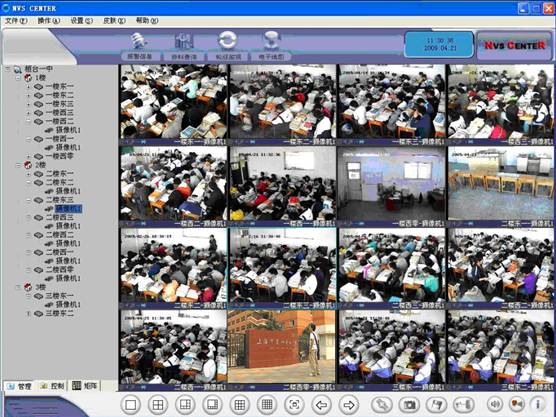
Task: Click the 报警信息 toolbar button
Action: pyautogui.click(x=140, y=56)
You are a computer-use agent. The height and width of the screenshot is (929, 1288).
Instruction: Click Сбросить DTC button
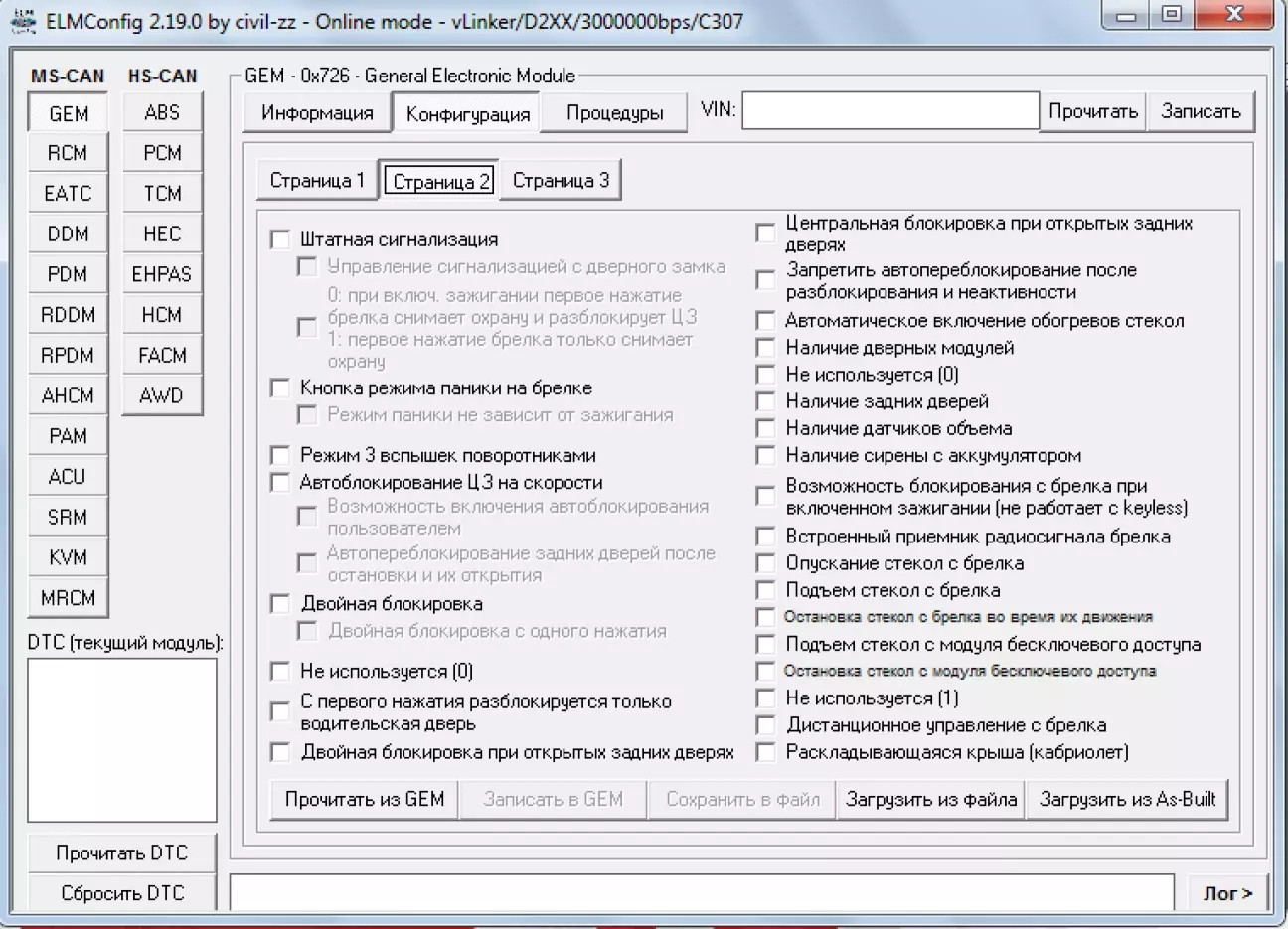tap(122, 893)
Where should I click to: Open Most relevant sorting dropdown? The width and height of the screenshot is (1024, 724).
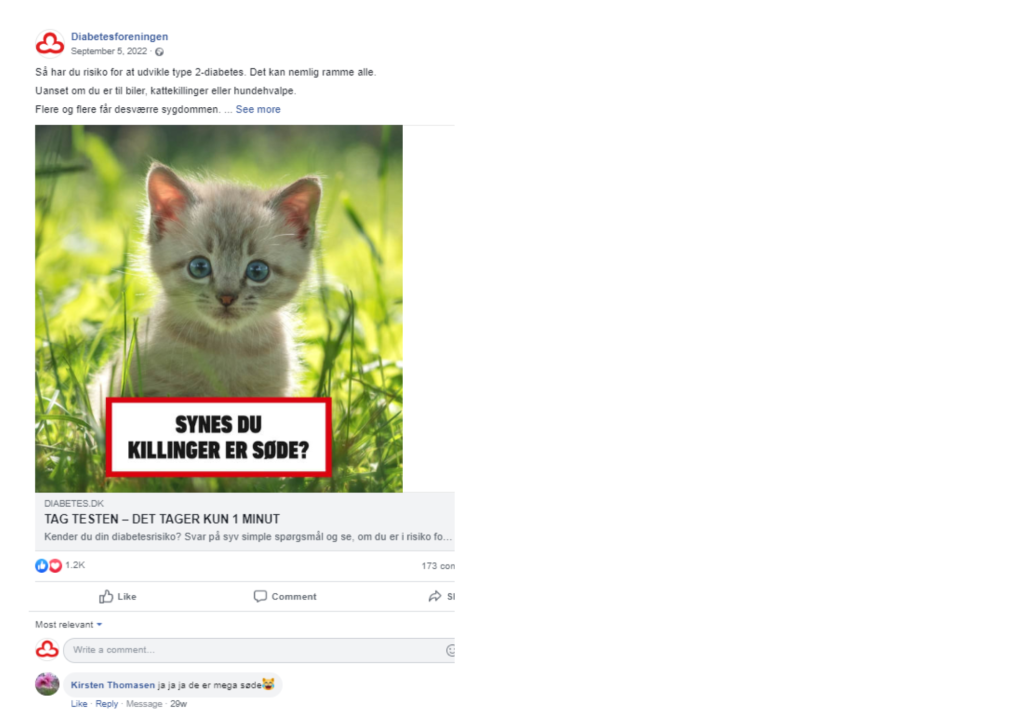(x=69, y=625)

----

Task -> When you reach the line that contains "Where should I" in the records above, copy it and every line after it exactly through the last one, leaving out the pictures.

Task output ->
Where should I click to: Open Most relevant sorting dropdown? The width and height of the screenshot is (1024, 724).
(x=69, y=625)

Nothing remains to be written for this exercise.